Where does the string "text" appear in the records? Copy every line that contains it.

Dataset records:
====

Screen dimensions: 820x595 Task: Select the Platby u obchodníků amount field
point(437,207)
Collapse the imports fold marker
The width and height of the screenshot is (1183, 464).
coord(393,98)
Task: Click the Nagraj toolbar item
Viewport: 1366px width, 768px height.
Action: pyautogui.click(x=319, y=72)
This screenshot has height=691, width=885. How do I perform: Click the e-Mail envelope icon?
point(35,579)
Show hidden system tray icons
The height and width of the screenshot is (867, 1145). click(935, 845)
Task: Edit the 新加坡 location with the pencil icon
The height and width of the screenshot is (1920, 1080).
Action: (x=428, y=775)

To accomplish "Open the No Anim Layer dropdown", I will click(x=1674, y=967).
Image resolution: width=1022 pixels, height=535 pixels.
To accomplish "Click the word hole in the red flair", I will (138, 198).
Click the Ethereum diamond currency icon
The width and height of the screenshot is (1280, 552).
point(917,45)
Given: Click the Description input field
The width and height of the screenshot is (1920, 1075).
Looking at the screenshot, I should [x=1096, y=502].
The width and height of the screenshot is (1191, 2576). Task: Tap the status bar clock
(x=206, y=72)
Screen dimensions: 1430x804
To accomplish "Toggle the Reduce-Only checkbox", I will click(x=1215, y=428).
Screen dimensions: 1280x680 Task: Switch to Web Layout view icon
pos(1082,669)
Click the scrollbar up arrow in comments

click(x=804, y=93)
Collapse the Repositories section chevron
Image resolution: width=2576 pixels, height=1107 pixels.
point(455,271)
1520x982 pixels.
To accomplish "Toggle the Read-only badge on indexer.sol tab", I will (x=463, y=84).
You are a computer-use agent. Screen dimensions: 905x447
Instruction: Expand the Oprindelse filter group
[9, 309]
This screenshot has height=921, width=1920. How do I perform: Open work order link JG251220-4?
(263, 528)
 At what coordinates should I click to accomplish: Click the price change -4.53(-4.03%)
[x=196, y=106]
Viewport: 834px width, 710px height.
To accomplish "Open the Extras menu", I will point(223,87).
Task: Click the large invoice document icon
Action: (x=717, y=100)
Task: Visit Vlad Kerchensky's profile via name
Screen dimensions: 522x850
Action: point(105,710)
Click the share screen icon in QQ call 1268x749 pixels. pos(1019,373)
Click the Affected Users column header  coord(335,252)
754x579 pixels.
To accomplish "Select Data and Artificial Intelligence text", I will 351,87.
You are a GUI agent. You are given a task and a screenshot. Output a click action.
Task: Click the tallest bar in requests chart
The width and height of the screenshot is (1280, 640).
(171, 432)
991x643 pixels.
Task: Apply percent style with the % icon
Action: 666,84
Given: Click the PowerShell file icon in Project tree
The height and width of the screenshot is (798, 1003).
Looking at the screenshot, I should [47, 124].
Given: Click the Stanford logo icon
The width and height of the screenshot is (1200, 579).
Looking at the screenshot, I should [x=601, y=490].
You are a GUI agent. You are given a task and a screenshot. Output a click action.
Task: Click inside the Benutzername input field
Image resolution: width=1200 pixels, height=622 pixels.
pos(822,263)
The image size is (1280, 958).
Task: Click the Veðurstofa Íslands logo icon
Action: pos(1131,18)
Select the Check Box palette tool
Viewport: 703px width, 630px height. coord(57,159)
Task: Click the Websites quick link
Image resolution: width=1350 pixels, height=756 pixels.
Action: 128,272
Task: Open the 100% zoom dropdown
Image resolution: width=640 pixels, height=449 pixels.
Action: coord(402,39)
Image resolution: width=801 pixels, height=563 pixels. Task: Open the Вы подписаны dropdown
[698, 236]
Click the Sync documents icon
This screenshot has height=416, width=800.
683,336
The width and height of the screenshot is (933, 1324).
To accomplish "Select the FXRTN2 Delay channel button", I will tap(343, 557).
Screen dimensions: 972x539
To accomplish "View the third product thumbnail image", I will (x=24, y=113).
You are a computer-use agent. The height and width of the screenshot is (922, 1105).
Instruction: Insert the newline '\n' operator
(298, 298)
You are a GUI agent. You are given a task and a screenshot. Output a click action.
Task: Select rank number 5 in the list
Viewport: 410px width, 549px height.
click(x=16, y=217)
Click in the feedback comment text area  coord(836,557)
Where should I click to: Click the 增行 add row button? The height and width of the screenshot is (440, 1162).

====

- [EXPECTED ANSWER]
To accomplish "Select Data and Artificial Intelligence text", I will 351,87.
Click in the feedback comment text area  coord(836,557)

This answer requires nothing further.